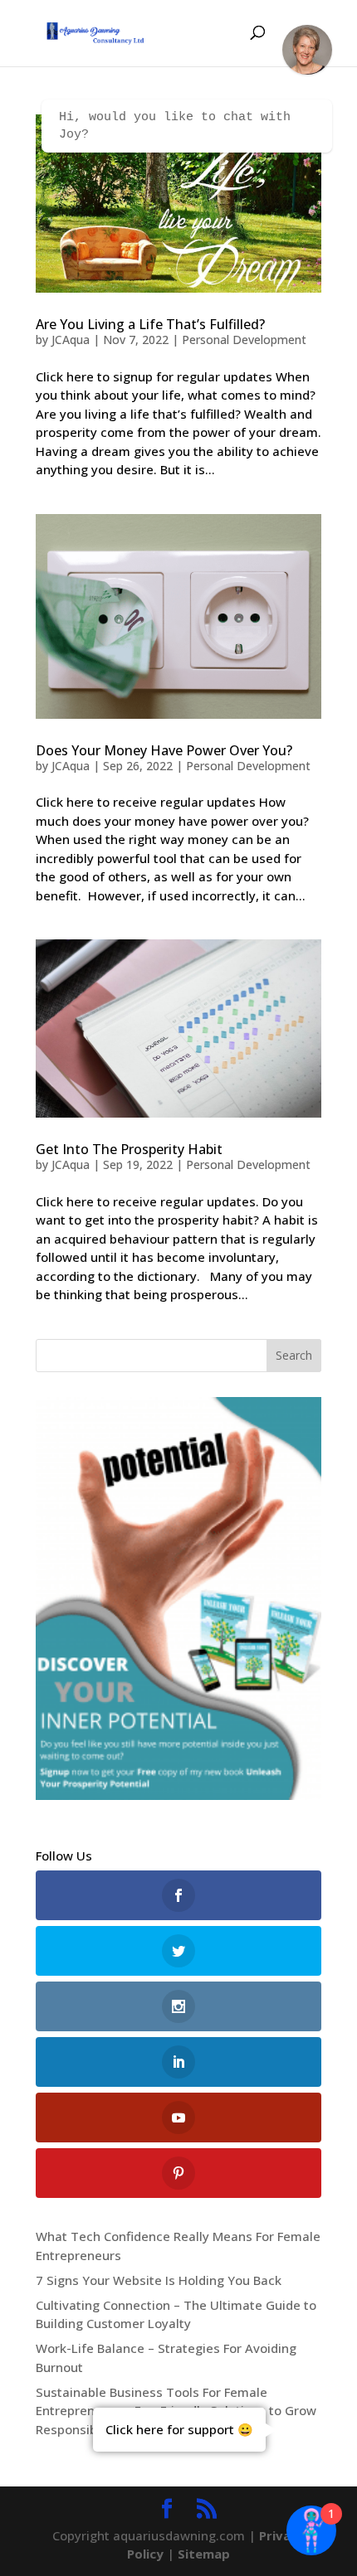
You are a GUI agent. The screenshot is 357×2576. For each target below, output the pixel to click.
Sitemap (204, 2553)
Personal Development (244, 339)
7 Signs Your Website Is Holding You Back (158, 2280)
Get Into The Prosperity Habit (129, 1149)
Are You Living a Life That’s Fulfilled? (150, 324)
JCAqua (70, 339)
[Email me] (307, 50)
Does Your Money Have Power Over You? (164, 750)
- - - - - - -
:: TASK DESCRIPTION ::
Among the records above, find each line holding "Your" and list it.

:: WRITTEN ANSWER ::
7 Signs Your Website Is Holding You Back (158, 2280)
Does Your Money Have Power Over You? (164, 750)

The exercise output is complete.